## WHAT IS NEEDED
Rewrite the material from its start through the line containing "The image size is (875, 656).", putting "screen capture" wherever "screenshot" appears and changing nothing else.

[Extracted records]
- Opening Delimiter -
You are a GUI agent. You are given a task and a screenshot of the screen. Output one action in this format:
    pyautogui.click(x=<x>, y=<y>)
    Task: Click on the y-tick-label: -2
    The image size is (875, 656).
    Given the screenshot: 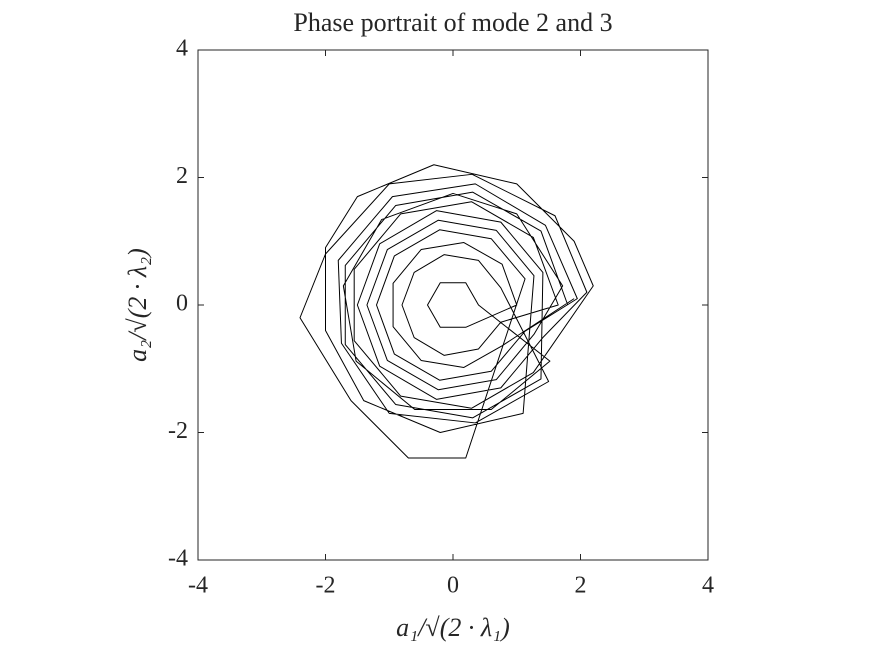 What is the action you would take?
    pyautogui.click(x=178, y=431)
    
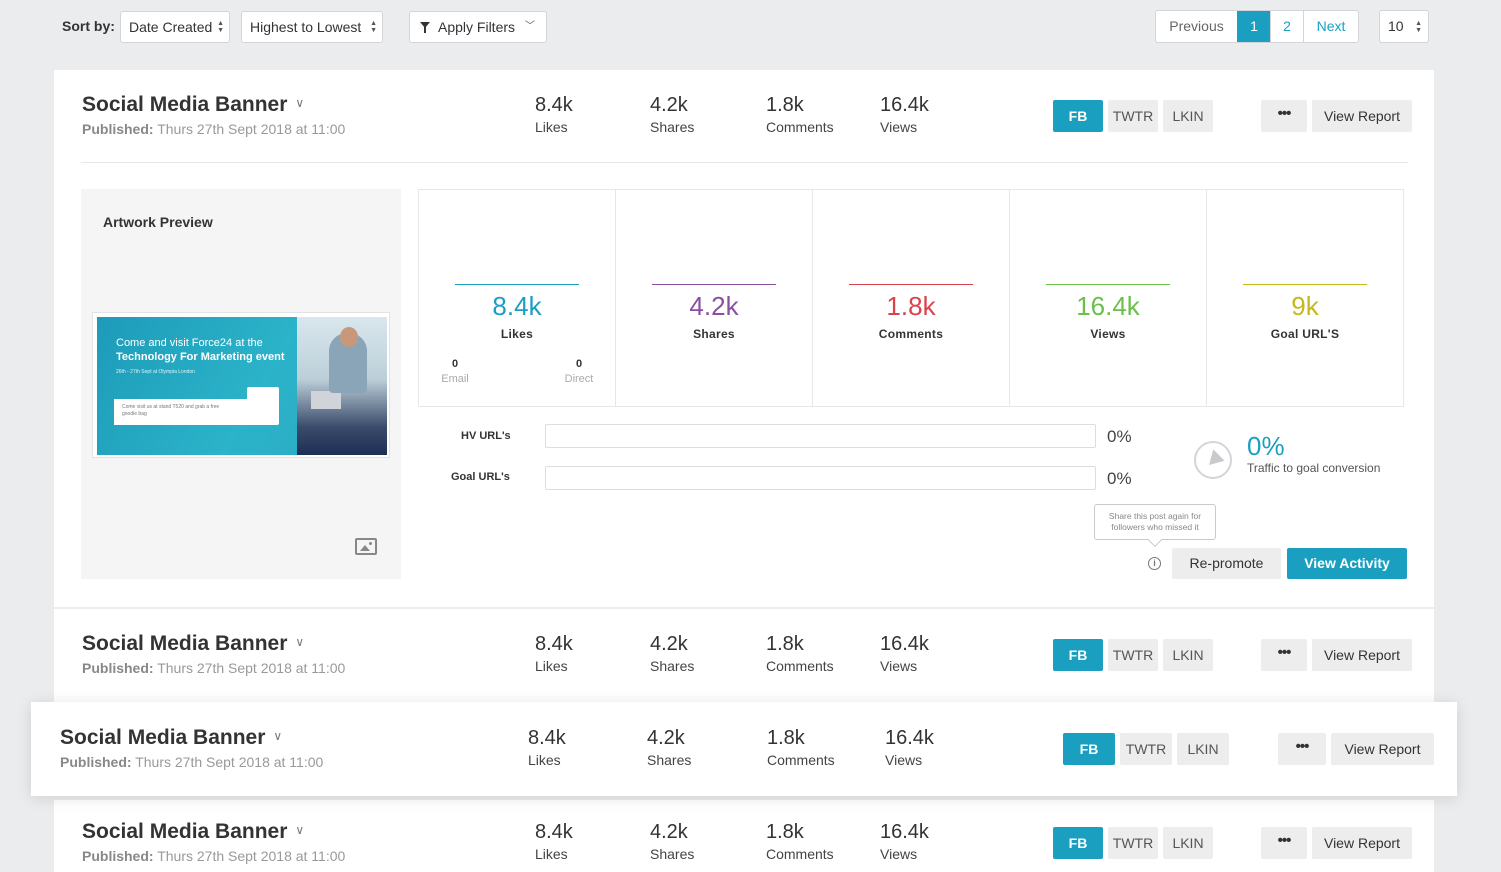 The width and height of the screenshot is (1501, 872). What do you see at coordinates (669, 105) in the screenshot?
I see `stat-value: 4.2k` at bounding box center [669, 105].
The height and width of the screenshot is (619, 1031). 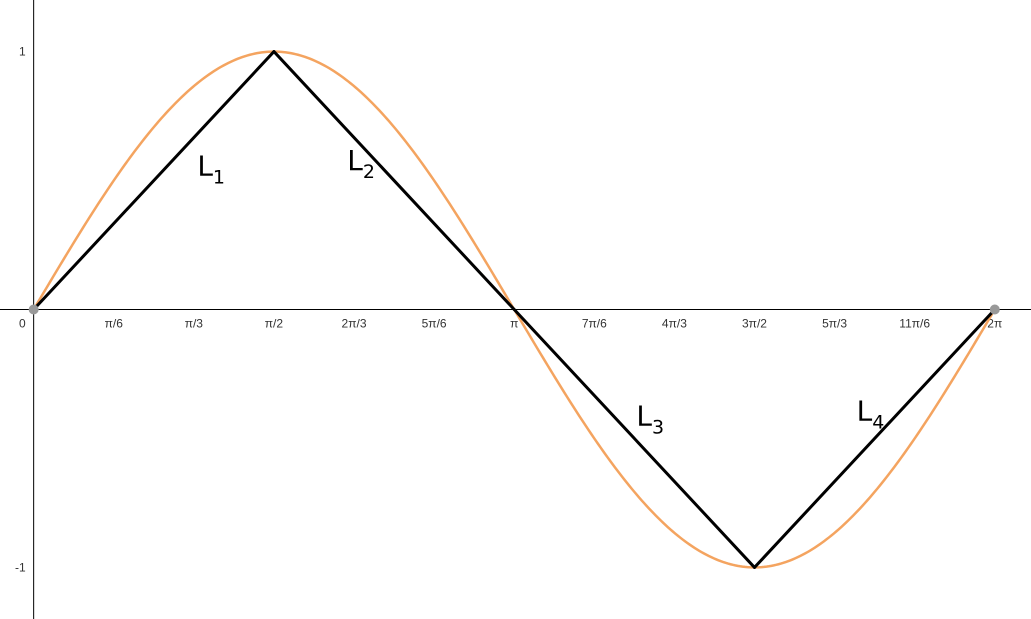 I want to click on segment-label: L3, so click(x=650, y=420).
- Closing Delimiter -
## RESULT OF THE EXERCISE
You are a GUI agent. You are given a task and a screen capture of the screen. Output one action in this format:
    pyautogui.click(x=<x>, y=<y>)
    Task: Click on the y-tick-label: -2
    The image size is (875, 656).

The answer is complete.